Pixel coordinate grounding data:
===============

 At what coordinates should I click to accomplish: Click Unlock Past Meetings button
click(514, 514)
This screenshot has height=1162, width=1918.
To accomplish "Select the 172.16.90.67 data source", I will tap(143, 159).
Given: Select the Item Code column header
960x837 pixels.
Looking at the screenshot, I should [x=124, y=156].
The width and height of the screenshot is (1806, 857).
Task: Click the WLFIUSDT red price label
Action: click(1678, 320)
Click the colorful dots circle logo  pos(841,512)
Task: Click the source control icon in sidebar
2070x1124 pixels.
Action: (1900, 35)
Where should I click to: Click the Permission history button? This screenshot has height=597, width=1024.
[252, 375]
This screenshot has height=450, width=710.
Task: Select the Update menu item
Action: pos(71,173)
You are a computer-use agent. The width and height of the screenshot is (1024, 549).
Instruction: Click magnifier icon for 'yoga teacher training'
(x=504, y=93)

===============

What you have to do: Retype each record in full, please.

Solution below:
 At what coordinates should I click to accomplish: Click Unlock Past Meetings button
click(514, 514)
This screenshot has height=1162, width=1918.
To accomplish "Select the 172.16.90.67 data source", I will tap(143, 159).
Given: Select the Item Code column header
960x837 pixels.
Looking at the screenshot, I should [x=124, y=156].
The width and height of the screenshot is (1806, 857).
Task: Click the WLFIUSDT red price label
Action: click(1678, 320)
Click the colorful dots circle logo  pos(841,512)
Task: Click the source control icon in sidebar
2070x1124 pixels.
Action: (1900, 35)
Where should I click to: Click the Permission history button? This screenshot has height=597, width=1024.
[252, 375]
This screenshot has height=450, width=710.
Task: Select the Update menu item
Action: pos(71,173)
You are a computer-use agent. The width and height of the screenshot is (1024, 549).
Instruction: Click magnifier icon for 'yoga teacher training'
(x=504, y=93)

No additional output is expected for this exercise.